Il n’y avait que Cécile qui parlait. Assis en face d’elle, il la contemplait. Elle était grande, gracieuse dans tous ses mouvements, très simple. En ce moment, appuyée au vieux bureau où madame Rivals écrivait autrefois, elle penchait la tête légèrement pour parler à son ami avec un mouvement d’hirondelle qui gazouille au bord d’un toit.

Jack se souvenait d’avoir vu sa mère bien belle aussi, de l’avoir admirée de tout son cœur; mais il y avait en Cécile, il se dégageait d’elle je ne sais quel bouquet indéfinissable, je ne sais quel arôme de printemps divin, quelque chose de sain, de vivifiant et de pur, où toutes les grâces de Charlotte, son rire joyeux et ses grands gestes auraient singulièrement détonné.

Tout à coup, pendant qu’il se tenait là extasié devant elle, son regard en s’abaissant rencontra une de ses mains à lui, posée à plat sur sa cotte avec cette gaucherie que les membres des travailleurs ont dans l’immobilité. Elle lui parut énorme, cette main noire, indélébilement noire, traversée d’éraillures et de coupures, terminée par des ongles cassés, durcie, tannée au contact du fer et du feu. Il en avait honte, ne savait où la cacher. Il s’en débarrassa en la mettant dans sa poche. Mais c’était fini. Une lucidité subite lui était venue sur toutes les disgrâces de sa personne. Il se voyait assis sur cette chaise, affaissé, les jambes écartées, ridiculement vêtu d’un pantalon de travail, et d’une ancienne veste en velours de d’Argenton, trop courte pour ses bras. (C’était sa destinée, les vêtements trop courts.)

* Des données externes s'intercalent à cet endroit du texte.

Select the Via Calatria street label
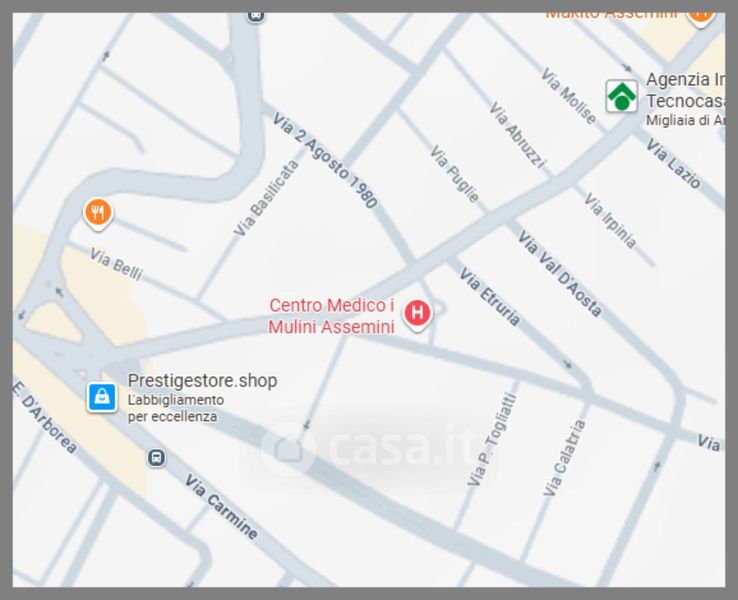point(565,457)
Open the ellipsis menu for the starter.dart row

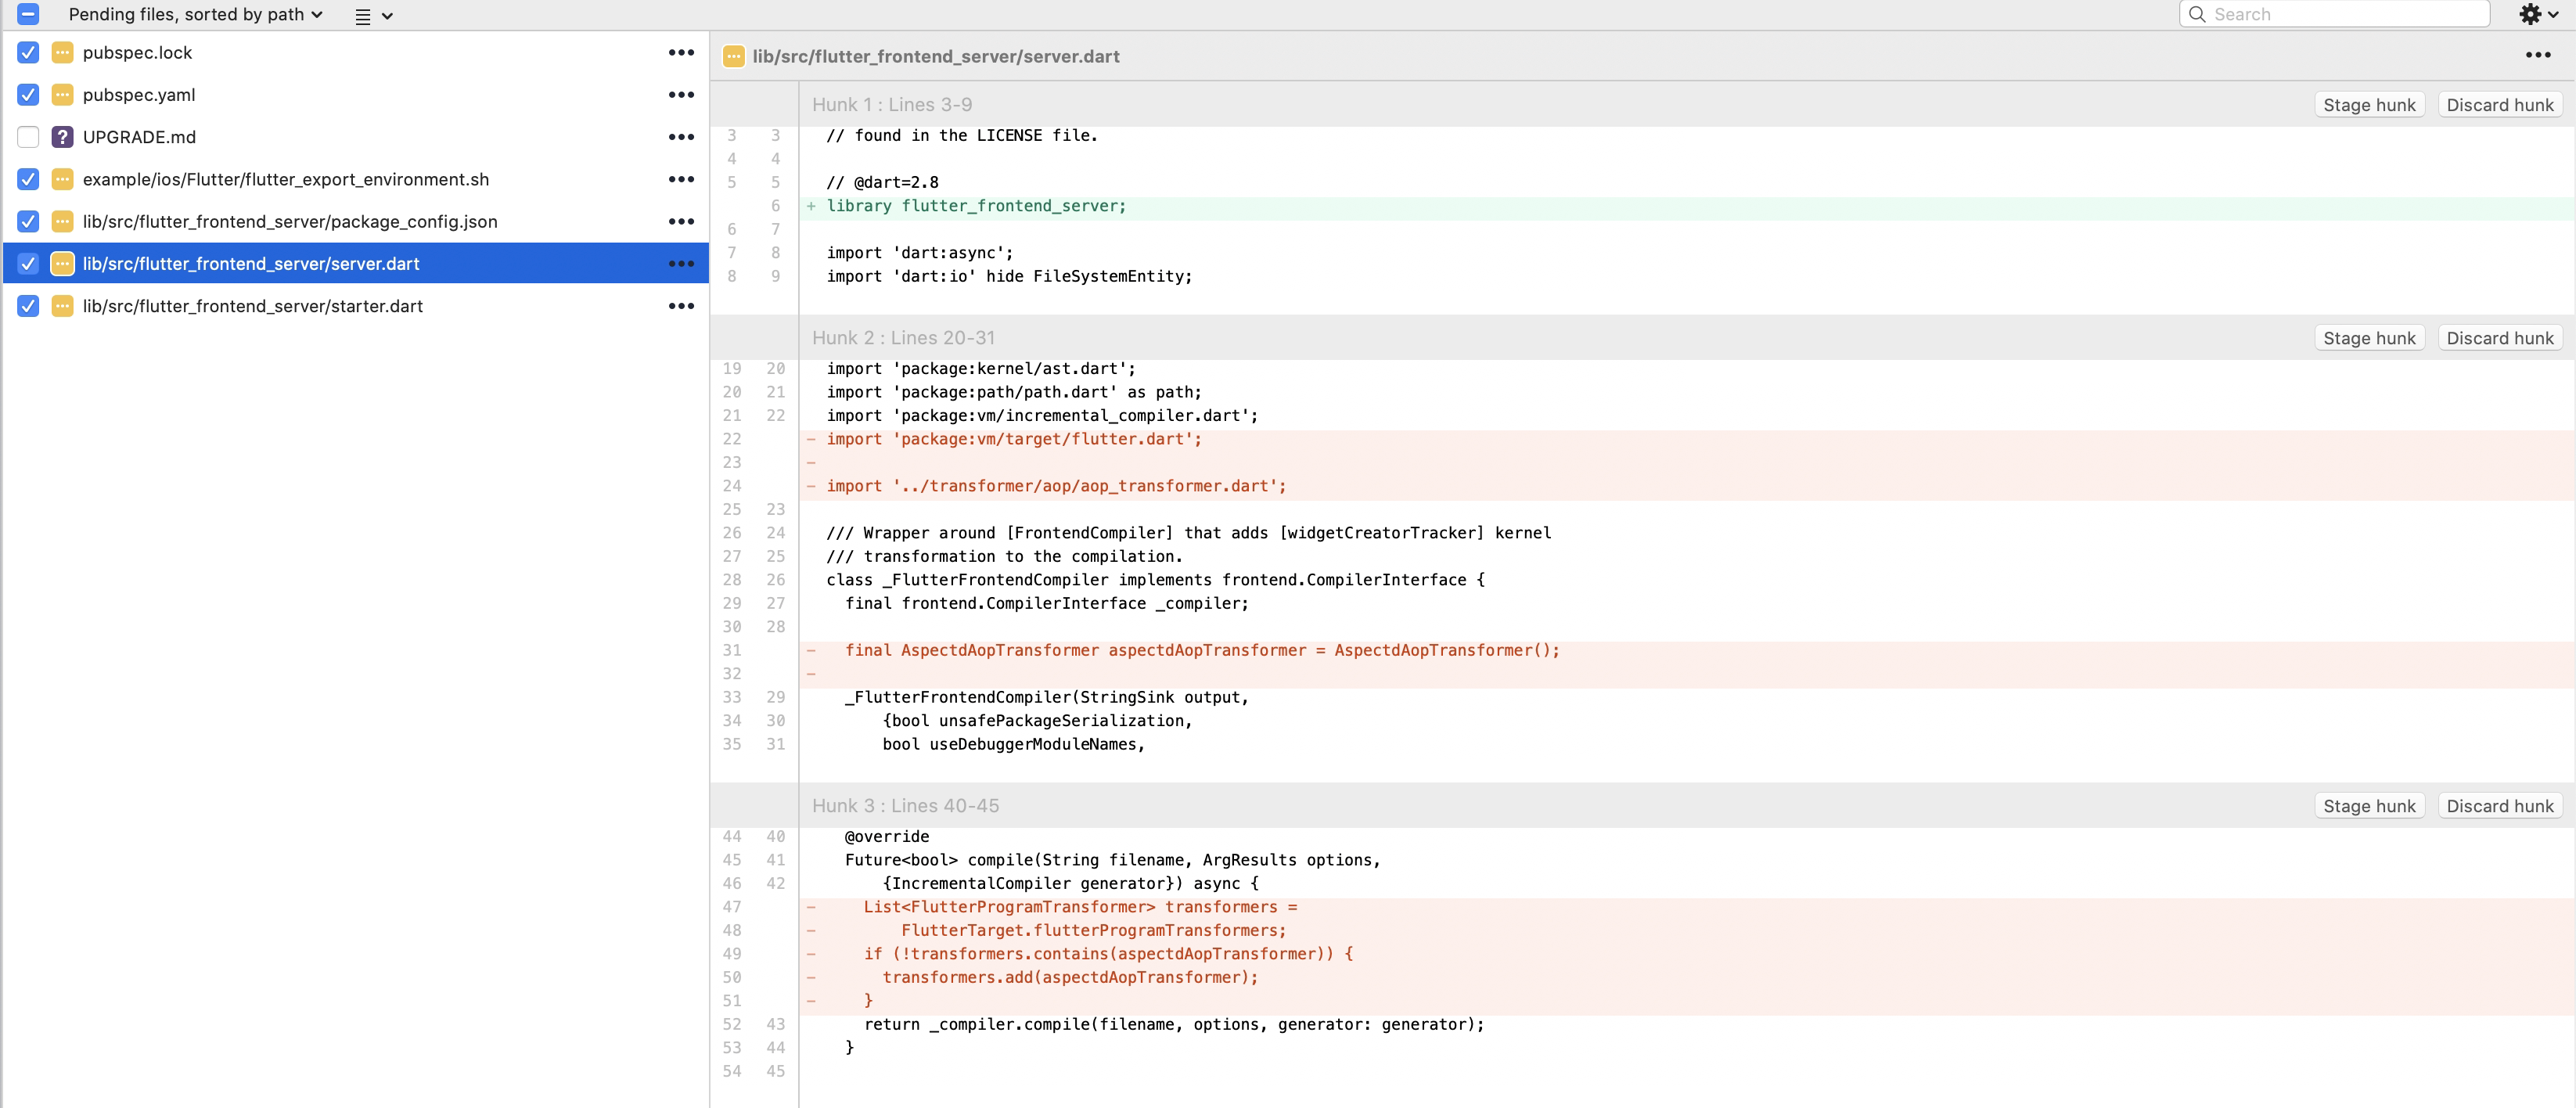tap(681, 306)
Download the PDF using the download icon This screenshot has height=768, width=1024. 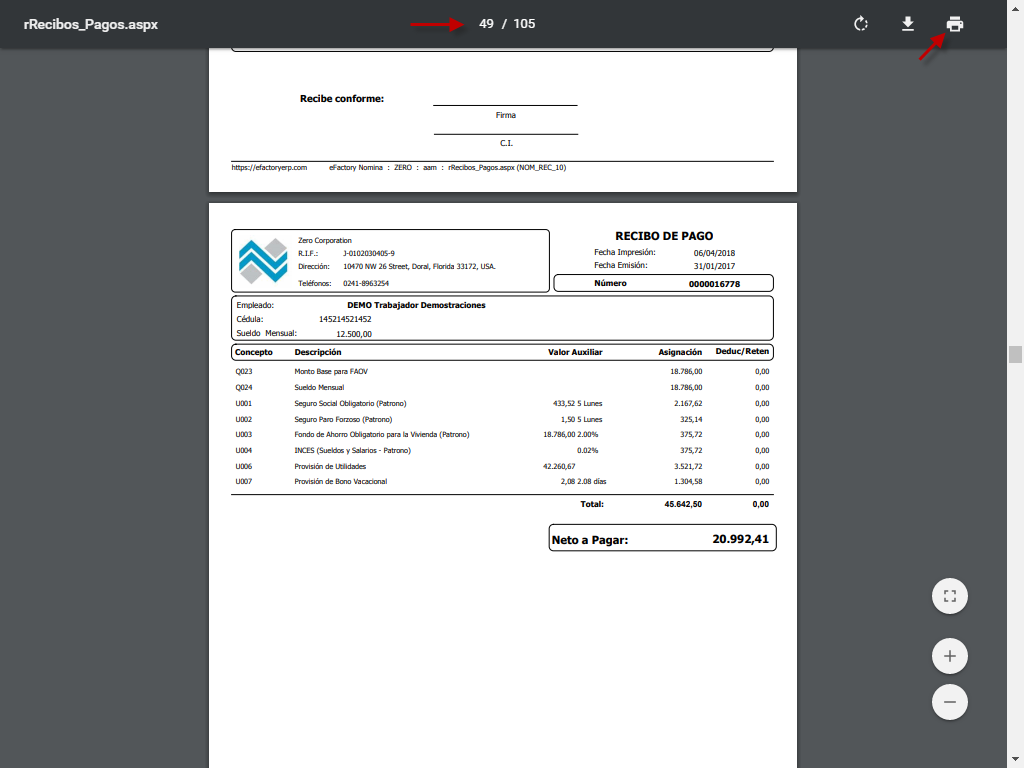click(908, 24)
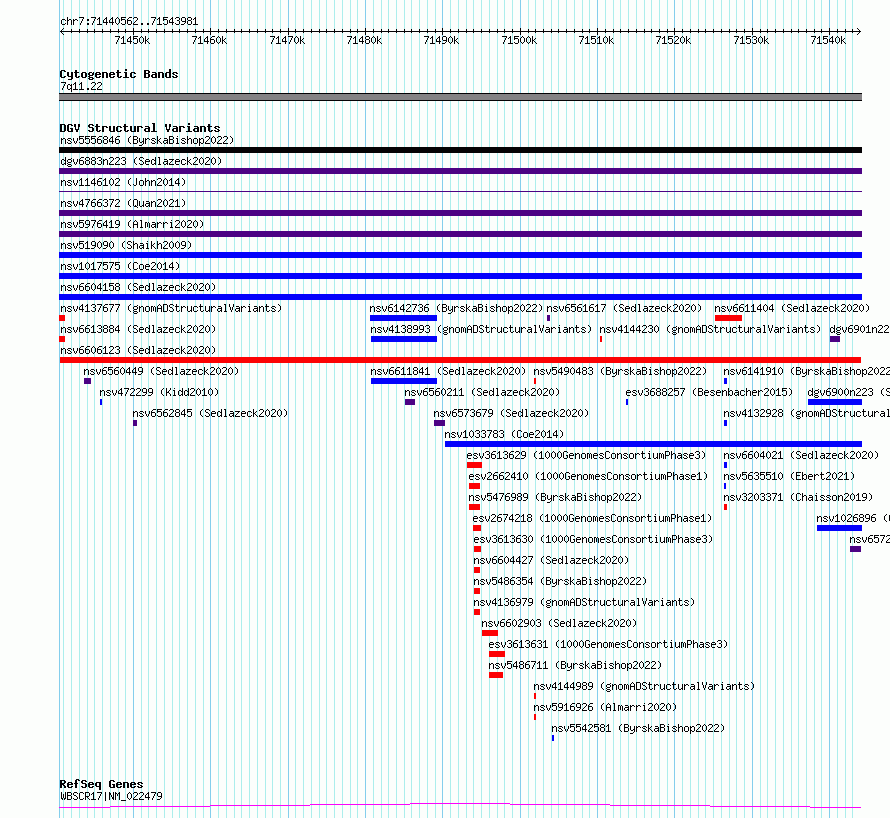The image size is (890, 818).
Task: Open the dgv6883n223 (Sedlazeck2020) label
Action: [141, 161]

Qu’est-ce qu’elle devait penser de lui? Comme il fallait qu’elle fût bonne et indulgente pour ne pas rire tout haut sans se gêner; car elle savait rire en dépit de son air sérieux, et on devinait une foule de petits lutins moqueurs tapis dans les ailes mobiles de son petit nez si correct, dans les coins de ses lèvres roses un peu fortes et finement arquées.

À cette gêne physique qu’il éprouvait il s’en joignait une autre toute morale. Pour achever sa confusion et sa peine, voici que toutes ses débauches, toutes ses orgies de matelot lui revenaient à la mémoire, comme si les bouges où il avait roulé aux quatre coins du monde avaient laissé leur hideur sur tout son être, comme si cela se voyait. Le pli de tristesse qui marquait ce jeune front si uni, ce qu’il y avait de compatissant dans ces beaux yeux, tout lui disait qu’elle s’apercevait de son abjection; et il souffrait, et il avait honte.